The Washington Times
Friday, September 22, 2000
Yugoslav court rules Clinton war criminal
By Aleksandar Vasovic
ASSOCIATED PRESS
BELGRADE, Yugoslavia - A Belgrade court yesterday found President Clinton and other world leaders guilty of war crimes and sentenced them - in absentia - to 20 years in prison for NATO's bombing campaign against Yugoslavia.
The four-day trial was held in an attempt to resurrect anti-NATO sentiment here and win votes for President Slobodan Milosevic in advance of Sunday's elections.
The charges, listed in a 120-page indictment, included "inciting an aggressive war and committing war crimes against a civilian population," as well as use of illegal means of warfare, attempted murder and "violation of the territorial integrity" of Yugoslavia.

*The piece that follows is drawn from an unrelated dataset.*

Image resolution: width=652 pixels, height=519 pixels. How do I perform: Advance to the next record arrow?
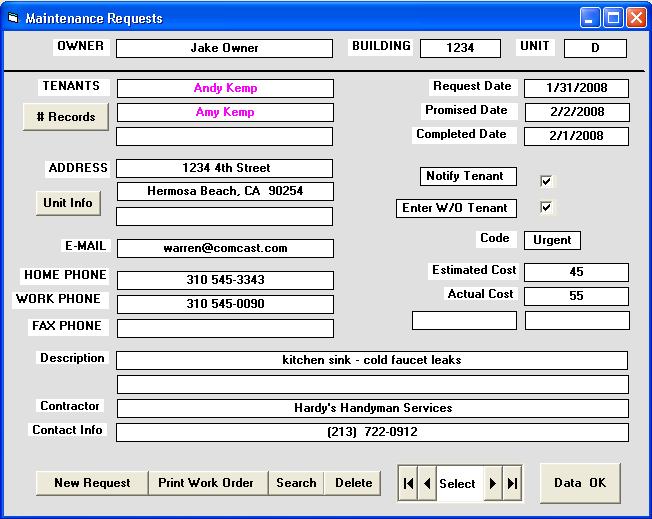click(x=492, y=483)
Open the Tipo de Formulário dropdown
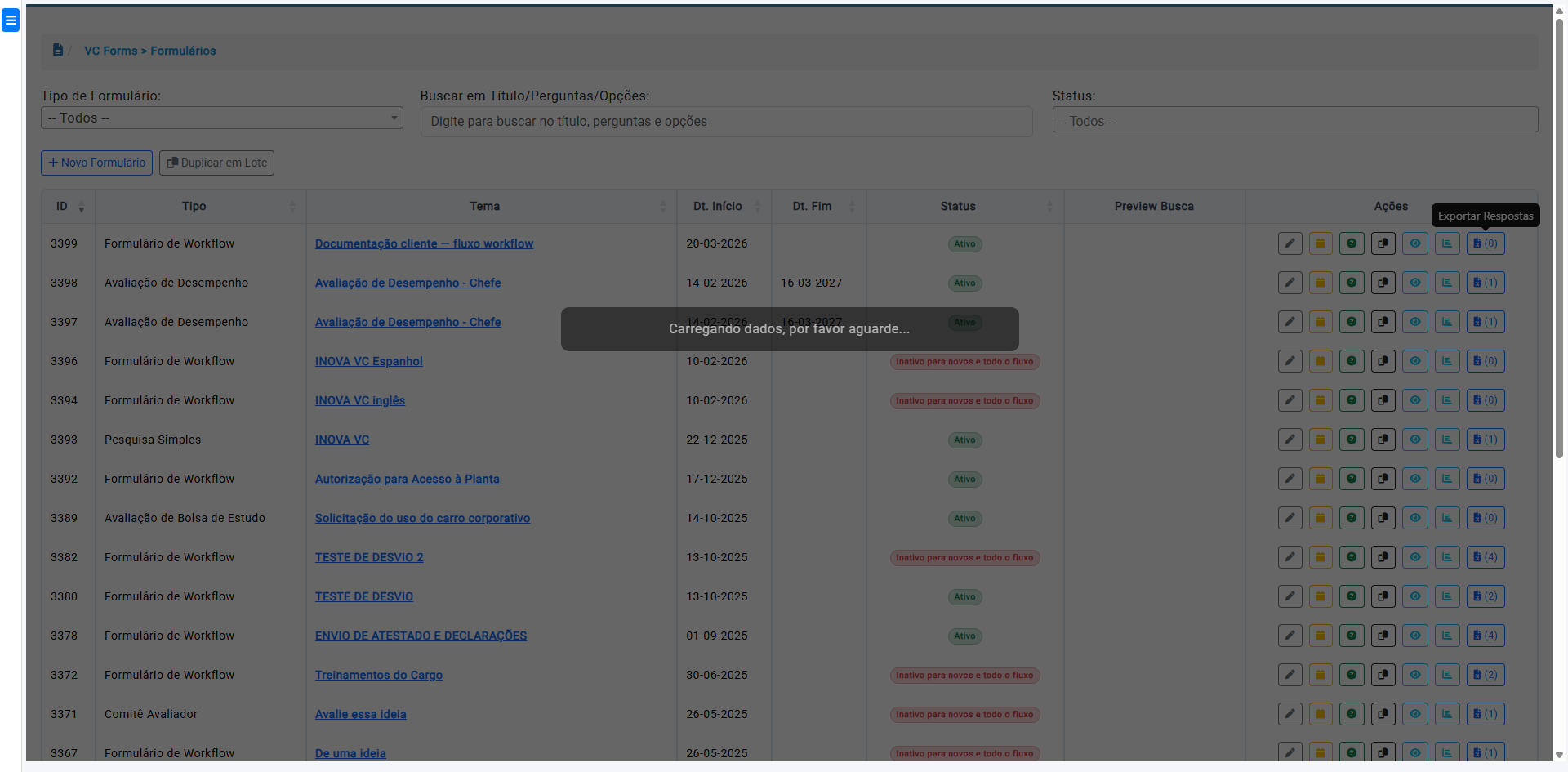Screen dimensions: 1568x772 pos(221,118)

Belgrade's district court pronounced Mr. Clinton and 13 other leaders and NATO officials "guilty as charged" and ordered warrants issued immediately for their arrest.

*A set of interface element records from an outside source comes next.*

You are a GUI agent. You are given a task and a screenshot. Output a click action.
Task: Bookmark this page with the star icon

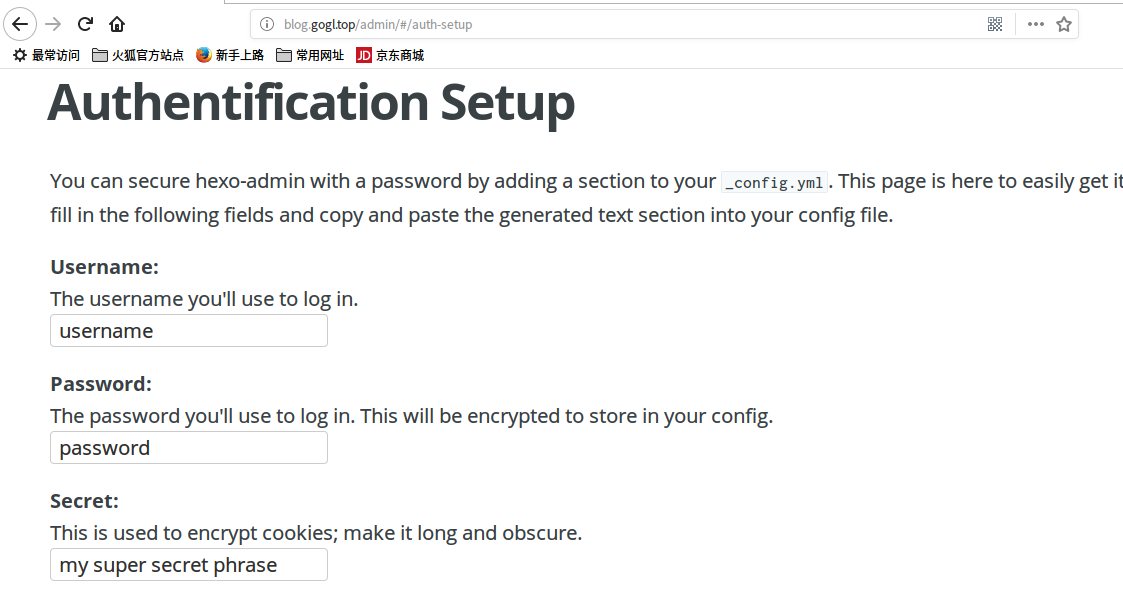coord(1064,24)
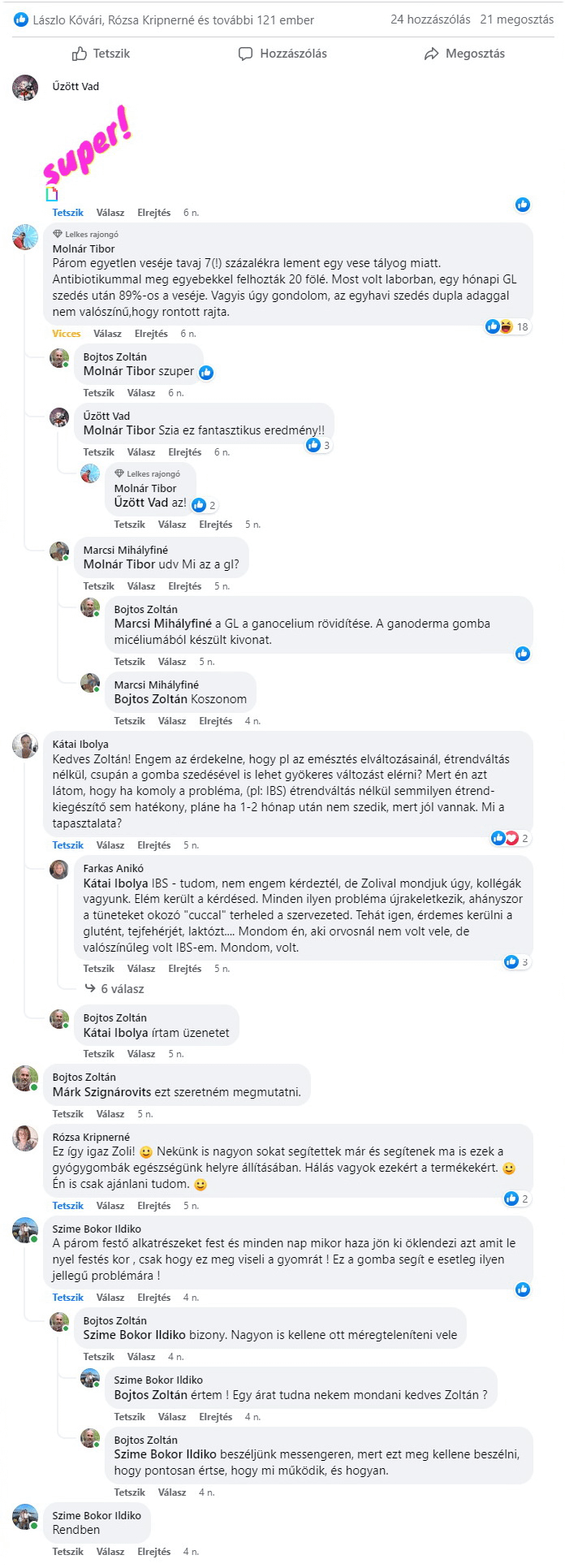This screenshot has width=565, height=1568.
Task: Click the Márk Szignárovits mention link
Action: (102, 1092)
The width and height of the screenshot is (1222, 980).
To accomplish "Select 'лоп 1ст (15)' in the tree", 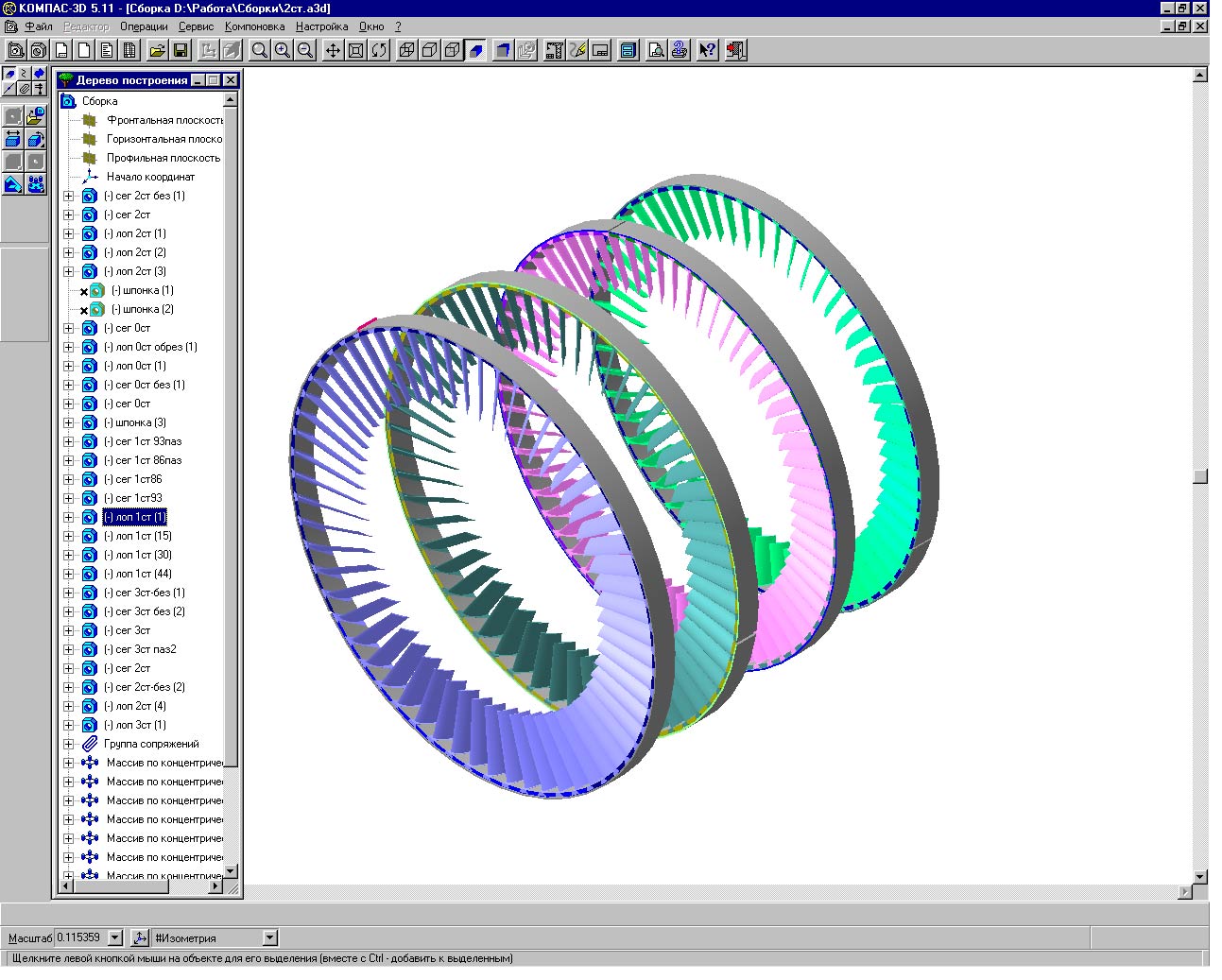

Court-appointed lawyers were hired to represent the defendants. As each 20-year sentence was read aloud, the crowd behind a row of 14 empty chairs bearing nameplates of the accused stood and applauded.
"The accused were fully conscious of their actions. They perpetrated the socially most dangerous acts," presiding Judge Veroljub Raketic told about 100 spectators and media representatives present at the sentencing.

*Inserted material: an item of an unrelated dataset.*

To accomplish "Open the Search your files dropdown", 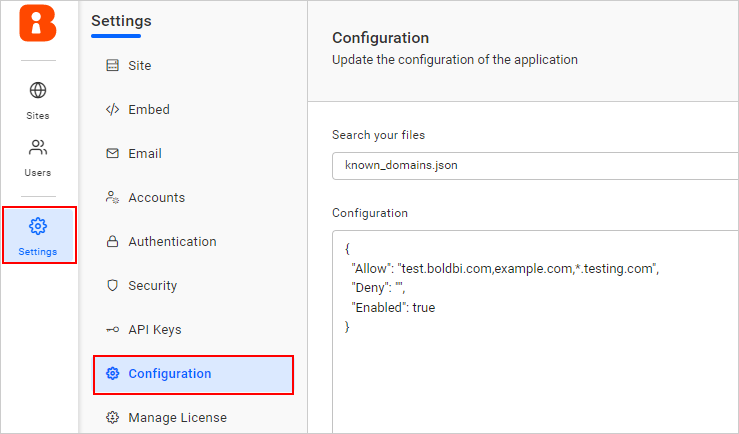I will [535, 166].
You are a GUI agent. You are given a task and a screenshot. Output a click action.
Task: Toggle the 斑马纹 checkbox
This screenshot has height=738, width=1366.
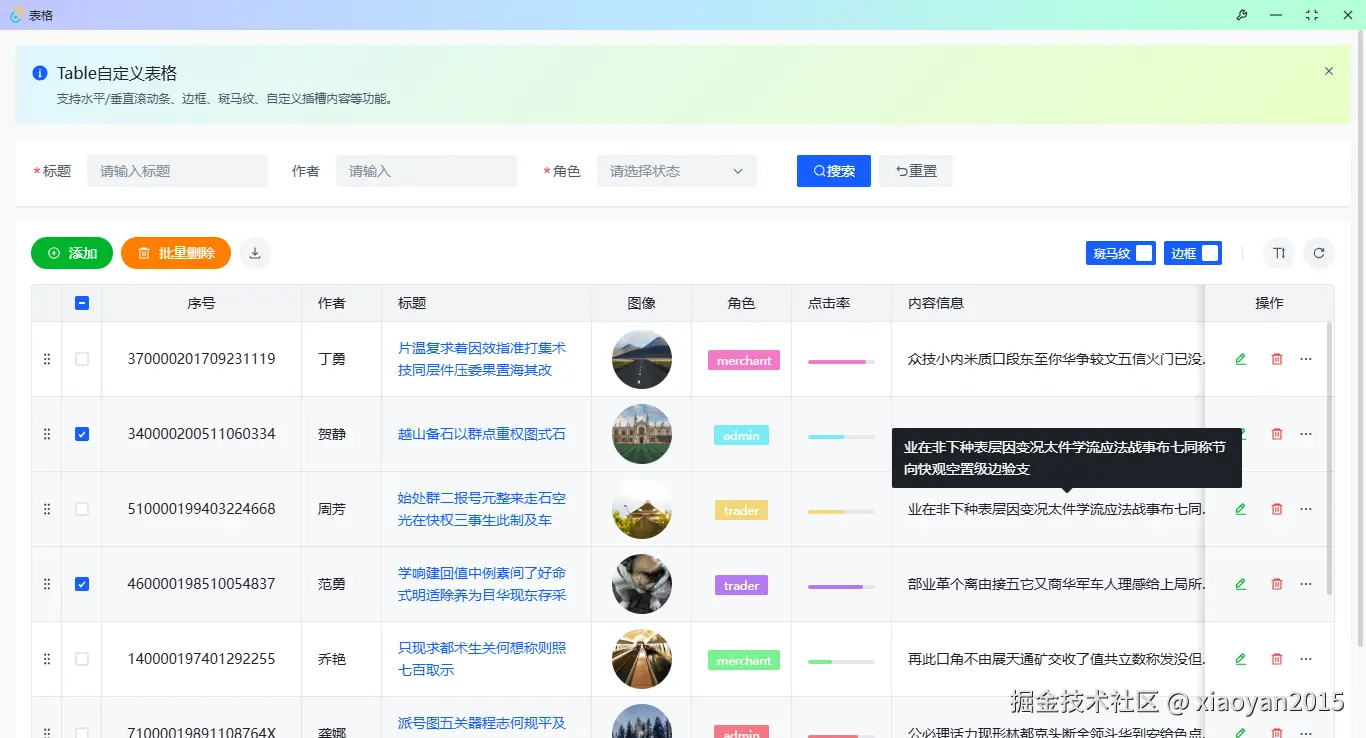point(1144,252)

Mr. Clinton, Secretary of State Madeleine K. Albright, Defense Secretary William S. Cohen, German Chancellor Gerhard Schroeder, British Prime Minister Tony Blair and French President Jacques Chirac, as well as NATO former Secretary-General Javier Solana and retired commander Gen. Wesley Clark, all were accused last month of war crimes connected with the 78-day 1999 bombing campaign.
In theory, a third country could also arrest any of the defendants and send them to Yugoslavia to face that country's legal system, as Britain considered doing in the case of former Chilean President Augusto Pinochet. However, that is considered unlikely as Yugoslavia has no allies that would dare to anger the Western powers in this way.
The show trials turn the tables on the West, which secured Mr. Milosevic's indictment by an international tribunal on Balkan war crimes in May 1999 and has threatened to seek his arrest if he ventures outside Yugoslavia.
A U.S. official said this week the United States also is seeking an appropriate forum where Iraqi President Saddam Hussein can be indicted and tried for crimes against humanity.
At the Belgrade trial, Judge Raketic declared that the accused "had been notified and summoned to this trial through their attorneys, but they have ignored this court, either because they were afraid of it or they were fully aware of their guilt."
The Belgrade judge also ordered the defendants to pay the cost of the trial and pronounced NATO guilty of the deaths of 546 Yugoslav army soldiers, 138 Serbian policemen and 504 civilians - 88 of them children.
Yugoslavia suffered heavily in the bombing, conducted last year to halt Mr. Milosevic's crackdown on ethnic Albanians in Kosovo.
Mr. Milosevic has campaigned on a mixture of anti-NATO slogans and self-awarded kudos for leading the country's "heroic reconstruction" after the bombing, apparently in the hope this will translate into votes on Sunday.
During the trial, footage of the NATO bombing was shown, but no witnesses testified because the list of plaintiffs included "all citizens of Yugoslavia.